Texte fourni:
···
Du recrutement à la gestion des conflits, en passant par l’équilibre des tâches, Hervé, Alexandre, Jean-Marie et Caroline se confient sur les aléas de leurs premières années. Des retours d’expérience précieux pour se rassurer sur ses propres erreurs, et se préparer à rebondir lorsque d’autres embûches se présenteront.

« J’étais paresseux dans le recrutement des membres de mon équipe »

En 2007, Hervé, ancien ingénieur en informatique industrielle, a repris le management d’une équipe depuis un an lorsqu’on lui offre la possibilité de recruter deux nouveaux équipiers pour renforcer son pôle. « Pour la première fois, j’avais mon mot à dire, se souvient-il. J’ai contacté les ressources humaines pour récupérer des CV, considérant que cette partie du travail relevait de leurs responsabilités. » Hervé reçoit alors plusieurs candidats, en sélectionne deux, qui se révèlent « bons, mais sans plus ».

Quelques mois plus tard, il découvre qu’il est passé à côté du profil parfait : « J’échangeais avec un ami d’ami quand, au cours de la discussion, j’ai compris qu’il avait postulé à l’une des mes offres sans savoir que je travaillais dans cette entreprise, explique-t-il. Son CV n’avait visiblement pas retenu l’attention des RH. Il collait pourtant parfaitement au poste ! C’était un professionnel rigoureux et compétent, avec qui j’aurais très certainement eu une collaboration fructueuse. »

Bien qu’à l’époque les outils comme LinkedIn n’existaient pas, il regrette de ne pas avoir communiqué sur sa recherche à son entourage. « Aujourd’hui, je recommande aux jeunes managers de ne jamais sous-estimer l’importance d’un recrutement actif et engagé », partage-t-il. « Et non, relayer une offre sur LinkedIn ne suffit pas ! Non seulement, il faut toujours être en veille pour identifier les bons profils, mais il ne faut pas sous-estimer les chances de trouver d’excellents candidats dans des endroits inattendus. Au marché, en promenant son chien, dans un dîner… toutes les occasions sont bonnes pour un manager qui cherche à bien s’entourer ! »
···
Lignes de données:
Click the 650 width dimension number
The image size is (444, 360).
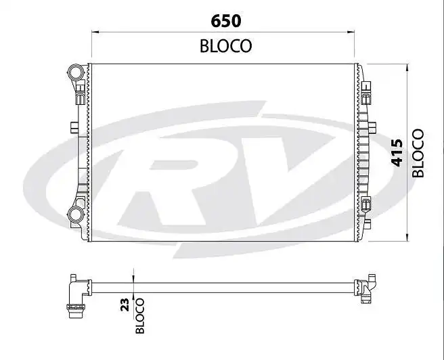coord(226,20)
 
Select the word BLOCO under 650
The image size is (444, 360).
coord(226,46)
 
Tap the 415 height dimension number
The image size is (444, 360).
coord(397,153)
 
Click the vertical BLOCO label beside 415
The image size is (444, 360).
coord(418,153)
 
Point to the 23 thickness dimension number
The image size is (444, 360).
coord(124,305)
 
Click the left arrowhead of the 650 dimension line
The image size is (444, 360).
coord(94,31)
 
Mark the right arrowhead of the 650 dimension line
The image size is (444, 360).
coord(352,31)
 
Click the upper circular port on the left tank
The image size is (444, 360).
coord(75,72)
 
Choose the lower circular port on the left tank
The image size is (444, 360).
coord(75,216)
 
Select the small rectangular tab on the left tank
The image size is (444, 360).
coord(72,127)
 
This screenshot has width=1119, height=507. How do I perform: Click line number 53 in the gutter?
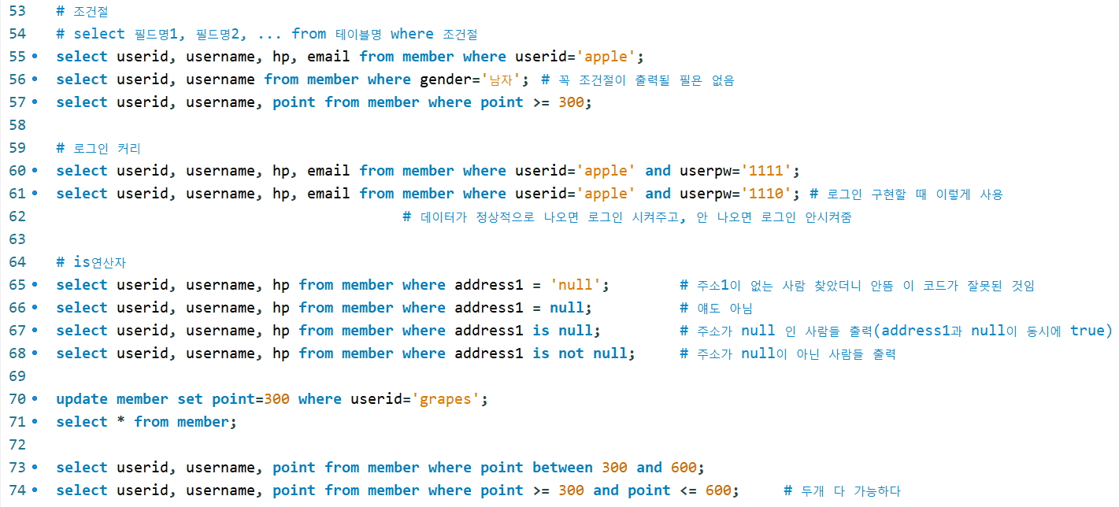coord(17,11)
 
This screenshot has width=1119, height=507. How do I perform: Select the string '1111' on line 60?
coord(768,171)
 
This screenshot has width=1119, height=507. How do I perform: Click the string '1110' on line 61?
coord(768,194)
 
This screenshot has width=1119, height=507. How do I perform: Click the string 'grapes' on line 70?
coord(446,399)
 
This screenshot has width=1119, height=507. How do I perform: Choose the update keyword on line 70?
coord(82,399)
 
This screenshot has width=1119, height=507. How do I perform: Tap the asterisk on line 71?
coord(120,422)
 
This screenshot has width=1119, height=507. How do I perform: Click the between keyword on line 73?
coord(562,468)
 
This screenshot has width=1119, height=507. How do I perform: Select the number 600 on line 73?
coord(684,468)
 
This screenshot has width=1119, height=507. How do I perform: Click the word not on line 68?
coord(571,353)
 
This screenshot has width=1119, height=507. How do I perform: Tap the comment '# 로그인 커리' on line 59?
coord(98,148)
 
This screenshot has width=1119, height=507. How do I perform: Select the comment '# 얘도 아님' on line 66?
coord(716,308)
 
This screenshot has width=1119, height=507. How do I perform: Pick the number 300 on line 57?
coord(571,102)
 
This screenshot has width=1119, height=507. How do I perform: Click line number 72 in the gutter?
coord(17,445)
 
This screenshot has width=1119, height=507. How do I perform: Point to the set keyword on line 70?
coord(190,399)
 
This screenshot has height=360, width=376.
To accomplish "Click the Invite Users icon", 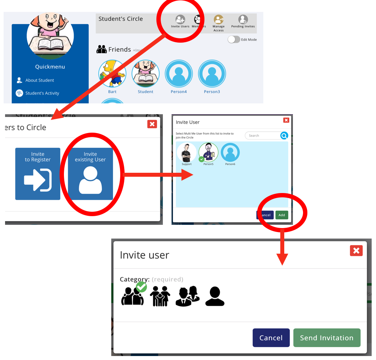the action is [180, 20].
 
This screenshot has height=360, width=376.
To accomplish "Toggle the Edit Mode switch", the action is [234, 39].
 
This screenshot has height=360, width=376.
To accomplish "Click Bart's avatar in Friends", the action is [112, 74].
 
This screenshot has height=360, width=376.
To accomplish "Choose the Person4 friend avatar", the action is [179, 74].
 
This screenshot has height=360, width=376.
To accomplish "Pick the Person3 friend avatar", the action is [212, 74].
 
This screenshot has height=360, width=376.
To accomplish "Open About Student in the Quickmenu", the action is [39, 80].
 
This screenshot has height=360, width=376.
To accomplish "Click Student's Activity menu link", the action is [42, 93].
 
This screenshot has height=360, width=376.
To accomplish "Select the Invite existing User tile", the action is [90, 174].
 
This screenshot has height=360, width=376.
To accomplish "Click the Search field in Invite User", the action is [262, 136].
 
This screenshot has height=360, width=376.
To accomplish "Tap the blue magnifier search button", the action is [284, 136].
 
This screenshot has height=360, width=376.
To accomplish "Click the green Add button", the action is [282, 215].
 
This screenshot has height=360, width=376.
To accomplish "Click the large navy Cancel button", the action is [271, 338].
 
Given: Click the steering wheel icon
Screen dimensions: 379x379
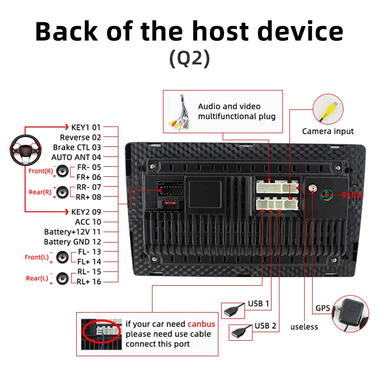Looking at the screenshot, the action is pyautogui.click(x=26, y=150).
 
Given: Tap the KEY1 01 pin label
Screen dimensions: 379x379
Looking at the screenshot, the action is pyautogui.click(x=86, y=127).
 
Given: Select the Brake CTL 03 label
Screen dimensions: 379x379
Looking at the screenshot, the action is pyautogui.click(x=77, y=147).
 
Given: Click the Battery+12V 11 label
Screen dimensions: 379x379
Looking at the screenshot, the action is pyautogui.click(x=72, y=232).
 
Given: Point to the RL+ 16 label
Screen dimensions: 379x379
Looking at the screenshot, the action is pyautogui.click(x=89, y=281).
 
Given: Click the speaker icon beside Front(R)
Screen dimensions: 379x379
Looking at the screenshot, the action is pyautogui.click(x=63, y=171).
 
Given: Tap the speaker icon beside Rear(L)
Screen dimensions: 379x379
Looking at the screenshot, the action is pyautogui.click(x=63, y=279).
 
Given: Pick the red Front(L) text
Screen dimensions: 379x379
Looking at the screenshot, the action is pyautogui.click(x=37, y=257).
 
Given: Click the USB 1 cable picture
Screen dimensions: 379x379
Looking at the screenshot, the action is pyautogui.click(x=233, y=310).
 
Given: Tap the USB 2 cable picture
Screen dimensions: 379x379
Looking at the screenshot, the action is pyautogui.click(x=241, y=333).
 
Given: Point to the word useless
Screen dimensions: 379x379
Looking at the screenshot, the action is pyautogui.click(x=304, y=327).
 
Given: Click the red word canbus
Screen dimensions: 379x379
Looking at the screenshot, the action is pyautogui.click(x=201, y=324).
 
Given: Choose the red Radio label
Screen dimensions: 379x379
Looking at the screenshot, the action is pyautogui.click(x=352, y=195).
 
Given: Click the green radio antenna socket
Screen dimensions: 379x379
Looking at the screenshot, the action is pyautogui.click(x=326, y=195).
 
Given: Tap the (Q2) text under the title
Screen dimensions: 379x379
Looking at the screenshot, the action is pyautogui.click(x=190, y=58).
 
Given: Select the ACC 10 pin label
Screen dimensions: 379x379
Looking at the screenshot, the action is pyautogui.click(x=88, y=222).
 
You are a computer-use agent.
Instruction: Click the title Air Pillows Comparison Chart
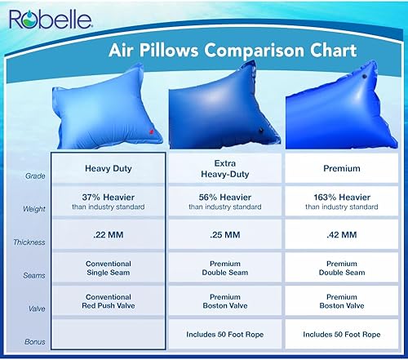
···
Objectif: Reprenez le texte sur les premières années de management à la suite de sa dernière phrase et poursuivez-le. Les entrées forment un matériau distinct, sans lien avec le texte.

Réponse attendue:
« J’ai essayé d’endosser un costume qui ne me correspondait pas »

Dans les premiers pas de sa carrière de manager, Alexandre – alors responsable de magasin – se retrouve face à une équipe en difficulté. Or il est convaincu qu’un discours de motivation est la solution idéale pour les remettre sur la bonne voie. « Je suis un introverti. Mais, à l’époque, je lisais beaucoup d’ouvrages sur le leadership, j’aimais écouter de grands orateurs, je visionnais régulièrement les replays de grands patrons américains… » Il prépare son propre discours, l’apprend, le répète, avant de se lancer lors d’une réunion de briefing matinal. Malheureusement… « C’était anti-naturel pour moi, et tout le monde l’a bien vu… » S’il en plaisante aujourd’hui, le moment a été difficile. « Cela a été un échec cuisant, le flop le plus mémorable de ma carrière ! »

Cette erreur de débutant lui permet malgré tout d’affirmer son « style » de management, l’aidant à se poser les bonnes questions et comprendre ses points forts. « Je suis très doué pour garder le cap. Je suis un bon penseur logique, un “problem solver”. Mais motivationnel ? Même pas en rêve », admet-il. « Je ne sais pas si je recommanderais au moi de l’époque de ne pas s’humilier ainsi. Cela a été douloureux mais formateur. En revanche, je recommande à tous les jeunes managers de ne pas chercher à copier bêtement les leaders qu’ils admirent. S’en inspirer, oui… mais se travestir pour ressembler à un autre ? C’est généralement une très mauvaise idée. »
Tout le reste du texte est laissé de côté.